Martedì saranno in presidio davanti alla Prefettura di Campobasso. Alla rappresentante del governo Maria Guia Federico chiederanno un incontro in queste ore. «Se non avremo risposte, siamo pronti ad azioni eclatanti».
Giancarlo D’Ilio sintetizza così la riunione che ha visto nella sede della Cgil una partecipazione anche più nutrita del previsto. La vertenza della filiera avicola va avanti da così tanto tempo che i primi ad essere stanchi di incontri e discussioni sono gli ex dipendenti della Solagrital, poi Gam. Oggi nel limbo: formalmente bacino da cui Amadori che ha rilevato incubatoio e macello dovrà attingere in prima battuta per il riavvio delle attività ma con il fondato timore di non passare alle dipendenze del colosso romagnolo (che assumerà 30 di loro a tempo determinato a inizio 2019 all’incubatoio mentre per il macello è tutto in alto mare) e di restare senza sostegno al reddito.
La cassa integrazione scade il 4 novembre, per rinnovarla c’è poco tempo e ci sono troppi adempimenti: tra questi il rinnovo del fitto di ramo d’azienda con Solagrital e la copertura della quota di Tfr (a carico della Regione perché Gam è in concordato). «Si rischia di restare qualche mese senza sostegno al reddito», dice Agostino Ranaudo (rsu Uil).

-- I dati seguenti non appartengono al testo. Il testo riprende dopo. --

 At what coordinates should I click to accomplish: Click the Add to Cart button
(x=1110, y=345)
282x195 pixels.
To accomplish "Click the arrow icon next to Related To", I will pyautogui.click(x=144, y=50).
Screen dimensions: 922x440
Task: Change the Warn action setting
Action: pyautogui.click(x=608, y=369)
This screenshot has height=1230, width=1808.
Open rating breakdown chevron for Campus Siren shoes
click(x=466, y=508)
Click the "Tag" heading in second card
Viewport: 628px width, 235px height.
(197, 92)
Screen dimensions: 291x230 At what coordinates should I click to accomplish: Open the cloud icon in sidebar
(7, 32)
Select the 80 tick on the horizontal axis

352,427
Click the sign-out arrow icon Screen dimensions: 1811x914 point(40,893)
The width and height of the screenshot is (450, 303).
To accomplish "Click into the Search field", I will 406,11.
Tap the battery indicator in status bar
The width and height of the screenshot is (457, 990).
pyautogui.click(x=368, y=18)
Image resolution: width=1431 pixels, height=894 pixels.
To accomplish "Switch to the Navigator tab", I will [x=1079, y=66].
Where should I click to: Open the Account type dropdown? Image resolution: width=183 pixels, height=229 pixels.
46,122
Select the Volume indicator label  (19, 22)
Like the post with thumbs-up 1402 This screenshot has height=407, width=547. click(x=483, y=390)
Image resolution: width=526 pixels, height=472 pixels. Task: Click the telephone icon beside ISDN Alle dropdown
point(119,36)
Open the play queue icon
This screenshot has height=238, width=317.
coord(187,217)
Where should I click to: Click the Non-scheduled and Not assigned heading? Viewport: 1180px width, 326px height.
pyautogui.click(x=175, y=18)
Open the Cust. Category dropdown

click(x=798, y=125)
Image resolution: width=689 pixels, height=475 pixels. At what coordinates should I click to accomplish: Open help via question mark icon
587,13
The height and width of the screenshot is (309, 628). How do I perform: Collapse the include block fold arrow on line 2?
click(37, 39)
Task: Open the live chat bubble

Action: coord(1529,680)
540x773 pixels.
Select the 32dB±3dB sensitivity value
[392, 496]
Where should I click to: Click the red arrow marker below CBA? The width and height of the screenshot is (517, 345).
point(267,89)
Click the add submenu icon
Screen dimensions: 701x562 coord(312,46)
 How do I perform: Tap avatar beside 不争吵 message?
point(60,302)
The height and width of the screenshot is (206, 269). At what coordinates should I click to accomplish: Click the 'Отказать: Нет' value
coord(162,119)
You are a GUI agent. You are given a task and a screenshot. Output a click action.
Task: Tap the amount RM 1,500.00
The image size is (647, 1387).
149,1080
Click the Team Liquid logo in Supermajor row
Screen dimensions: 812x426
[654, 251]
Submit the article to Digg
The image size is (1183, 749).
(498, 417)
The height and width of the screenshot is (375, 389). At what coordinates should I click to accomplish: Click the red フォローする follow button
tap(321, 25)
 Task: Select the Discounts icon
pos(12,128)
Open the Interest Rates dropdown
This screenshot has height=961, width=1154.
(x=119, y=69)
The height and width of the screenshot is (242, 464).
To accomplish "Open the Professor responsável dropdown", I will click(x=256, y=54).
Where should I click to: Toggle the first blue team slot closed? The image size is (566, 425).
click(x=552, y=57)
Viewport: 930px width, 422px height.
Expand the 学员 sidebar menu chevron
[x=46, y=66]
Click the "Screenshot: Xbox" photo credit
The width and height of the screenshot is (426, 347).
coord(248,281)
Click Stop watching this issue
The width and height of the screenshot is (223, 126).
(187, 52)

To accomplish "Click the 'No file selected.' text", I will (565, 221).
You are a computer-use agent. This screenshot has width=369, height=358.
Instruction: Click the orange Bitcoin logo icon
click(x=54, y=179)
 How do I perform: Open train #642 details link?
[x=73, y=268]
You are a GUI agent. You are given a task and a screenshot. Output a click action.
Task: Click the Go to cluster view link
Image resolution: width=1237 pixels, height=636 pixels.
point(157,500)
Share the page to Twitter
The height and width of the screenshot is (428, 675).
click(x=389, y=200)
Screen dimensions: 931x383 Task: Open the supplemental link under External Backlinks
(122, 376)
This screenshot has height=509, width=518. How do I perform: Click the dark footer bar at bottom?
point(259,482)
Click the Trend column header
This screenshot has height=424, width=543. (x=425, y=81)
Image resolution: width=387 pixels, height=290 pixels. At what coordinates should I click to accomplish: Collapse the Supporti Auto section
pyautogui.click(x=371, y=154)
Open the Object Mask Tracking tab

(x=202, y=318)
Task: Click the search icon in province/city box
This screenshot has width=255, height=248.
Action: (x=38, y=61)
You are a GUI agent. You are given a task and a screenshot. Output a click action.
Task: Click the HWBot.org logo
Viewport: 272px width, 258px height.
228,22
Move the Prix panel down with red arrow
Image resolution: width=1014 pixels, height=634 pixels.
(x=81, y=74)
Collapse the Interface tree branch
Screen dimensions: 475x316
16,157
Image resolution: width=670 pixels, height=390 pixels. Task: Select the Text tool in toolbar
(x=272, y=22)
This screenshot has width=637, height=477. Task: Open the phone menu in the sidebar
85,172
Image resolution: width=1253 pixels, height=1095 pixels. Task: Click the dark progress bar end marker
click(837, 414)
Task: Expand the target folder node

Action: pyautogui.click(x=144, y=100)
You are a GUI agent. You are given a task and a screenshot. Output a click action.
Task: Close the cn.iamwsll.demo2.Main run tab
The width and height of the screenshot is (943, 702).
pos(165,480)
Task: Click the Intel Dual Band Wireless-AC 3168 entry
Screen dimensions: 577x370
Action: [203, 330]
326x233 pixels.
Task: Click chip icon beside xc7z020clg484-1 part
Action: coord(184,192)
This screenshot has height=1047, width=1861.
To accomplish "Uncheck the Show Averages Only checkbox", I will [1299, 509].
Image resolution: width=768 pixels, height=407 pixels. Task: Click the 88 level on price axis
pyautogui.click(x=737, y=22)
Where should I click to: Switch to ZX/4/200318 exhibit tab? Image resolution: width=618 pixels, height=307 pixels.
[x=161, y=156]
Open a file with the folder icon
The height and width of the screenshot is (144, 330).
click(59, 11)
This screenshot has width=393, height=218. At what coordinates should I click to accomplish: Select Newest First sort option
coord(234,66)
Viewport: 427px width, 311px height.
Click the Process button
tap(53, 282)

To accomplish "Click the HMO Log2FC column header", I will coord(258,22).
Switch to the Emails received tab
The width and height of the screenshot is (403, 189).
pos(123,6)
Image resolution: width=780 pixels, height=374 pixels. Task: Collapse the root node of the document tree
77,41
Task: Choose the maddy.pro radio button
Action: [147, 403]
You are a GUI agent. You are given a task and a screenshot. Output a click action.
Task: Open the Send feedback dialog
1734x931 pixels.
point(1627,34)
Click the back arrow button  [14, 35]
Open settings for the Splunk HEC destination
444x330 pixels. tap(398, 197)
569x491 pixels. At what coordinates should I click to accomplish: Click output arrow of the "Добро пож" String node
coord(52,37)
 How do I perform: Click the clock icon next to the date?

D’Ilio (rsu Cisl) pone l’accento anche sulla mancata attivazione da parte della Regione delle misure di ricollocazione e accompagnamento alla pensione previste dall’accordo siglato a Roma a fine febbraio 2017. «La Regione si deve assumere la responsabilità di mettere in sicurezza tutti». La Gam, aggiunge Mario Izzi, è una partecipata di Palazzo Vitale: «La politica deve risolvere il problema ma non ha la volontà di farlo».
Tutti e tre esprimono preoccupazione dopo aver visto i servizi e letto gli articoli della stampa abruzzese sugli investimenti annunciati da Amadori due giorni fa per potenziare i siti produttivi in quella regione, a partire dallo stabilimento di Mosciano Sant’Angelo. Ranaudo, che non risparmia critiche alle procedure fallimentari perché «non sono state in grado di mettere all’asta in tempi relativamente brevi i lotti» (il secondo lotto ancora invenduto e le interferenze strutturali col primo assegnato dal Tribunale di Campobasso a una società del gruppo Amadori sono fra le criticità che i romagnoli indicano come la causa del mancato avvio del progetto di ristrutturazione del macello), riflette che l’investimento da 36 milioni in Abruzzo oggettivamente «pone in difficoltà il sito di Bojano».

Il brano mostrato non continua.